Space Robot Music

Alex Glow
5 min readOct 25, 2020

Data sonification with Sonic Pi + Planet (Labs)

Sweet logo by Tanya Harrison

Oh, man! Last week was Planet Hack 2020, and it brought together several of my favorite things:

  • Significant advancement in creating generative music with Sonic Pi! I love making music, and I want to produce license-free background tracks for my videos. I got a bunch of help from Sam Aaron, the creator of Sonic Pi... #goals, honestly.
  • Getting to mind-meld with my bestie, Moheeb, whom I haven’t been able to hang out with for ages because of you-know-what… plus, catch up a bit with Tanya Harrison (who created that SWEET logo + gave Planet-related help) and Melissa Lamoreux.
  • My third piece of space music created in tandem with Planet — I love making art that builds on a body of work; it feels more deeply personal, tied in with my history.
  • Bonus: getting to play with some of my favorite chord progressions, and just listen to them forever 💙💙💙

OK, so! Planet provides images of the earth, taken by space robots, aiming to image the entire earth once per day. Moheeb built a thing that pulls in cloud-cover values, for photographs of a defined area of interest, over a defined timespan. He normalized those cloud-cover values to a 0–15 scale.

I wrote a Sonic Pi, uh, patch? script?? that takes that stream of data (or anything normalized to 0–15), and turns it into musical notes in an arpeggio across 5 octaves. The melody goes through a 4-chord progression, leading to something that sounds truly musical!

Moheeb chose Egypt as the area of interest (AOI), and from the cloud cover in those photos, I generated this clip. Not a lot of variation, but it’s kind of nice :)

Then, he generated a track from San Francisco, and that sounded much lovelier!

(My) philosophy of data sonification

I value two things in this kind of project, and it’s hard to do both:

  1. Accurately represent the data, and
  2. Make it really sound like music. (And not just noise music ;) )

For me, the whole point of data sonification is to get a sense for the information. On the one hand, it has to be listenable, but if you sacrifice too much information, there’s no point in this at all. But, our auditory system is an incredible computational engine!! And we can use that to process data intuitively, far beyond our capacity to understand lists of numbers.

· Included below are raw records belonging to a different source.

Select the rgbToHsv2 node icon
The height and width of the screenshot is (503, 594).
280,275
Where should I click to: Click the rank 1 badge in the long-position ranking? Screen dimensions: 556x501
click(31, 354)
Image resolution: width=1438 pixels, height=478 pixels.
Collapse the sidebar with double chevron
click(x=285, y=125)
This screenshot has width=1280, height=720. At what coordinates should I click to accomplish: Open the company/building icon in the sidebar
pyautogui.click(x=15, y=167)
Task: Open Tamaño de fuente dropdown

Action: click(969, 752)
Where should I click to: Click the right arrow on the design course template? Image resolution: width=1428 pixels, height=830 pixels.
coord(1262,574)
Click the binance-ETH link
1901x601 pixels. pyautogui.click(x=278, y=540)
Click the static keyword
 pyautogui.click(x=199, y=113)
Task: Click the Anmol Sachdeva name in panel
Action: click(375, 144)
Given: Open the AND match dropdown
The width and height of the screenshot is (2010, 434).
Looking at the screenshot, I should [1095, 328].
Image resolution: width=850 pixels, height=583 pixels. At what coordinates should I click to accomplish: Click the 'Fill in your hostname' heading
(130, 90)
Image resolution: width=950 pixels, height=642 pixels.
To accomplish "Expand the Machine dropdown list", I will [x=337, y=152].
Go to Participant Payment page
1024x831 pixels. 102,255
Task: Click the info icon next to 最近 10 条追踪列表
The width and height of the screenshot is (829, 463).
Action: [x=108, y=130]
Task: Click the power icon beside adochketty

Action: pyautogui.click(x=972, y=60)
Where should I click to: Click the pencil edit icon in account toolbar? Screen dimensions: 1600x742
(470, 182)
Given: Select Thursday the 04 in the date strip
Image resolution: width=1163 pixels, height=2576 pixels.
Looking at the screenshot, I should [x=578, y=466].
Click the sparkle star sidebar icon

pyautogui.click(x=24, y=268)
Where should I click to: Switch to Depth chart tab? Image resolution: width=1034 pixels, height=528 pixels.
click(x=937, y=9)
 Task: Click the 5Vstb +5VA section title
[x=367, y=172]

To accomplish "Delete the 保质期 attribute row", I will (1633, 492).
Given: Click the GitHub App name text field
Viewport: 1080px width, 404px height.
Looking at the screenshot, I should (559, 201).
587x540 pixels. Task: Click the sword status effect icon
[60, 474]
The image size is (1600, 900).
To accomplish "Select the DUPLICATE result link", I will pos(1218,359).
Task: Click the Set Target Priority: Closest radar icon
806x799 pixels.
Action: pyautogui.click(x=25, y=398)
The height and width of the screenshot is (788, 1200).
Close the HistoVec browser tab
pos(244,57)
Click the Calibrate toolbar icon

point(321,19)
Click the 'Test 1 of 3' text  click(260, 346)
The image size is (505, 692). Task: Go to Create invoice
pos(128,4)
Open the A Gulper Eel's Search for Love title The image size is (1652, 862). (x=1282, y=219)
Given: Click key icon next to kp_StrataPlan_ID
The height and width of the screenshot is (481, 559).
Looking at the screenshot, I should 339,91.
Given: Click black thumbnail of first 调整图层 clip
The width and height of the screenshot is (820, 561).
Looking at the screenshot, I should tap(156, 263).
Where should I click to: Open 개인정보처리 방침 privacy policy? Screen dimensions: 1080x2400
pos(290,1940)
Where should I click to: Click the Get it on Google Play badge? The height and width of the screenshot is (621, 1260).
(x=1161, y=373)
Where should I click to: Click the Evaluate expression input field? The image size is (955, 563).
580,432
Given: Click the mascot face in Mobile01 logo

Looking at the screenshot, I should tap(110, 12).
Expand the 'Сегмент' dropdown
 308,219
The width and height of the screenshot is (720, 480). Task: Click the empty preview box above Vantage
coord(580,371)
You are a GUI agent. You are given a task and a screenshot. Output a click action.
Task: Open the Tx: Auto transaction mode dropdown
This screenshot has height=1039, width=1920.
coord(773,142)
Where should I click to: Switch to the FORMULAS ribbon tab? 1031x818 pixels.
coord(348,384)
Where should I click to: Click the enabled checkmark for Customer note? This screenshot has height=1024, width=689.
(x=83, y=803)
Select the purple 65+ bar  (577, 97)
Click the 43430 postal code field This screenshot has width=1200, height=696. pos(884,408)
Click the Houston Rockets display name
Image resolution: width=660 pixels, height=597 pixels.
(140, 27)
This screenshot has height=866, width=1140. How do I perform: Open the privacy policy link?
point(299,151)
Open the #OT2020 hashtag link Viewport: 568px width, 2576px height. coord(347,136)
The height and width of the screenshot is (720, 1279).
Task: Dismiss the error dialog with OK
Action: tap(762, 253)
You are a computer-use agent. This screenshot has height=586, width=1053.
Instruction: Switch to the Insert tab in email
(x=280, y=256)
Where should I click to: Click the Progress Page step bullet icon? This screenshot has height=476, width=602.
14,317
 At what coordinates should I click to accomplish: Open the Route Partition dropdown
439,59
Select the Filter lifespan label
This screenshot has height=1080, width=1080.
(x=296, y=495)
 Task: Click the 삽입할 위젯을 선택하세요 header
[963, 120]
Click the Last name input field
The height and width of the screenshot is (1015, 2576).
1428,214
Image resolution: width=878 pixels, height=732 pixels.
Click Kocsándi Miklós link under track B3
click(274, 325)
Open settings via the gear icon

In my Sonic patch, the arpeggiation and chord progressions handle item (2), while (1) is a little fuzzier, but in this kind of project there will always be tradeoffs — “music” as I think of it has structure, and you can’t impose that structure on raw data without losing a bit of granularity. However, in my opinion, we’ve traded away a relatively small amount of information; the same raw value may produce a note that’s a half-step different at different times, but you get a pretty good sense of it, and that’s what I really wanted.

Sonic Pi

It’s a framework that’s really designed for live-coding, where someone (a code jockey? CJ?) codes sound and/or visuals in real-time for an audience. I’ve seen a few performances, and it’s AWESOME, but my aims are more for generative music that I can twiddle now and then as it runs in the background. Sonic Pi was created by Sam Aaron, and I was lucky enough to get direct input from him on this project!

I’ve used Sonic Pi once before, to make this Satie cover:

…But this new project needed to grow and change more easily. I’m no great shakes with software, but despite barely having written a line of Ruby before, I found Sonic Pi very friendly. My partner Ted also helped me make the code leaner.

Here are a bunch of my experiments from developing our project; none of them rely on outside data, so you can just grab them and play!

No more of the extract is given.